• Task directions:
When you reach the line containing "The height and" in the records below, set it down exactly, together with every later line through the end, but not the pictures.

Items from a data source
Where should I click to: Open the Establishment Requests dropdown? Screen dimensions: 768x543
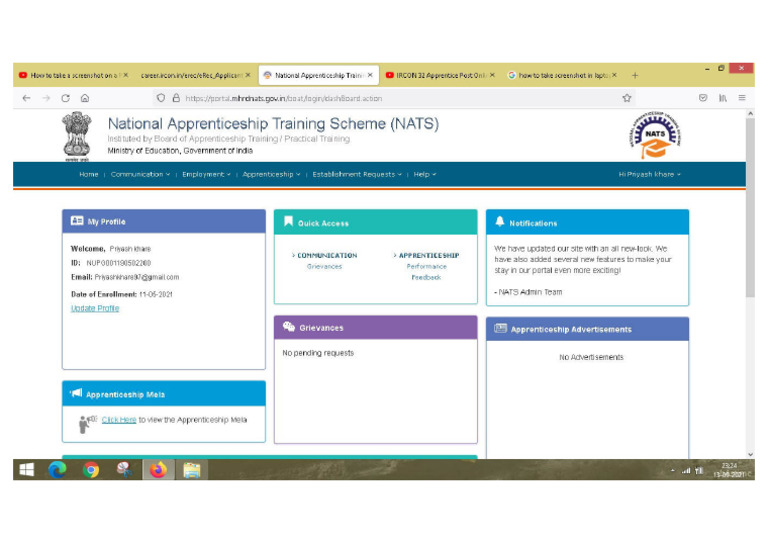point(357,174)
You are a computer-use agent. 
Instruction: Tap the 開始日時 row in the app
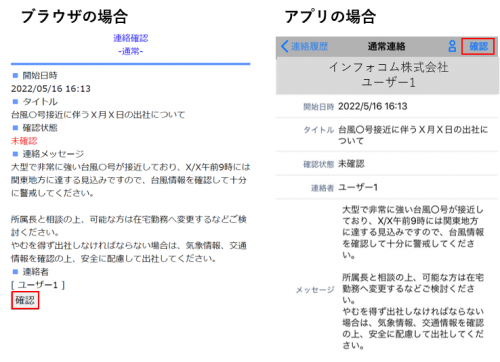[387, 106]
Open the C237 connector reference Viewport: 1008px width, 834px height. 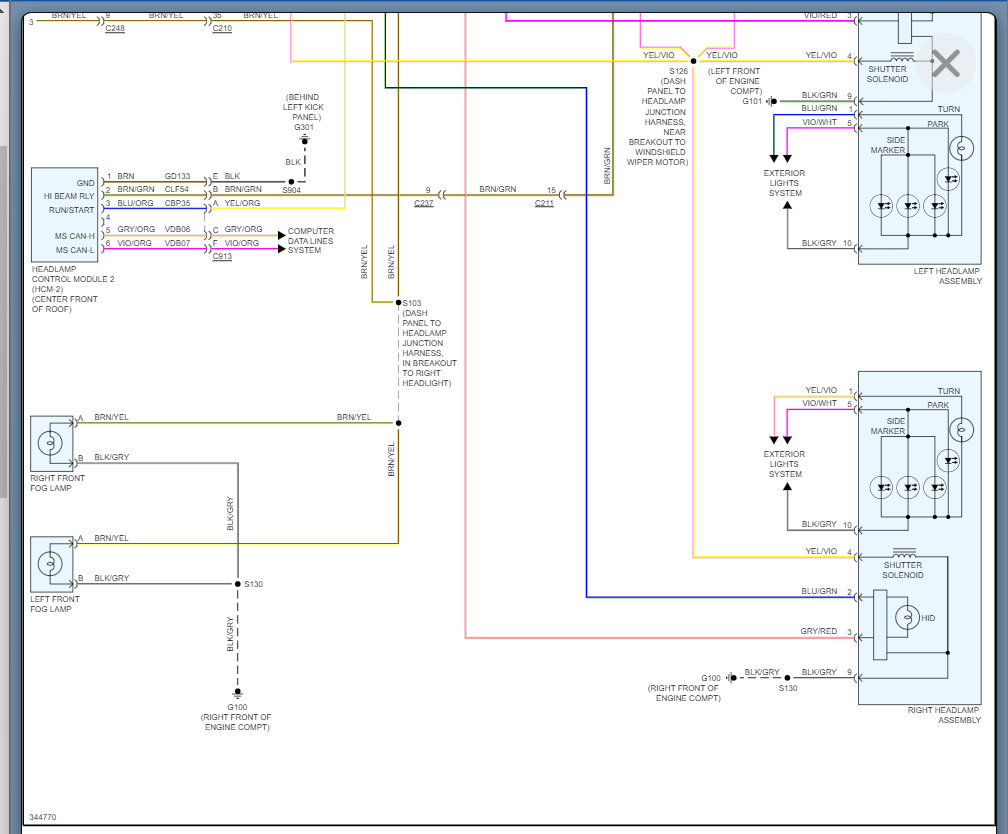[x=424, y=203]
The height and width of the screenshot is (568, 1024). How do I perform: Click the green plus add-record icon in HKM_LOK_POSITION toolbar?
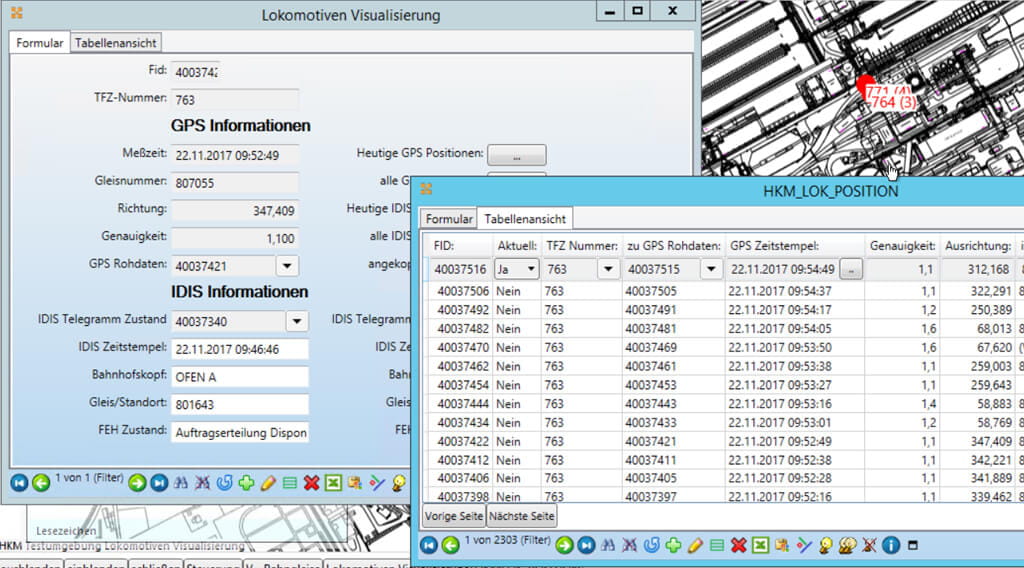click(x=673, y=545)
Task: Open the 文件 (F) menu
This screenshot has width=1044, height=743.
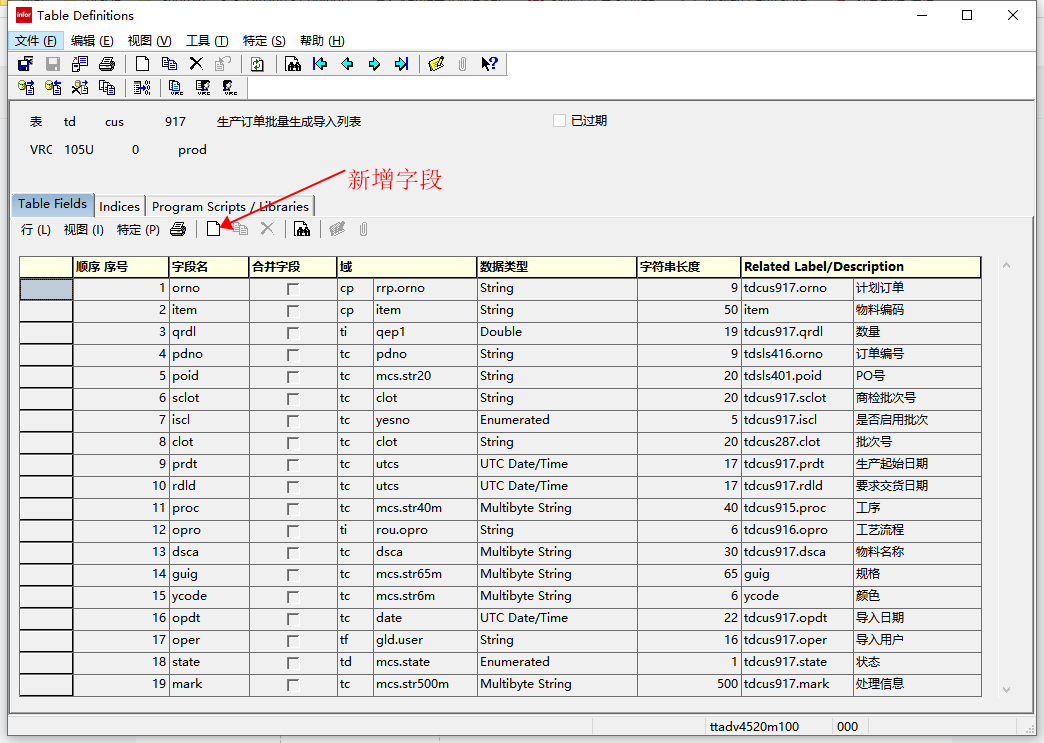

• Solution for this task:
The height and width of the screenshot is (568, 1024). How do I perform: Click the green plus add-record icon in HKM_LOK_POSITION toolbar?
click(x=673, y=545)
Task: Open the 文件 (F) menu
This screenshot has width=1044, height=743.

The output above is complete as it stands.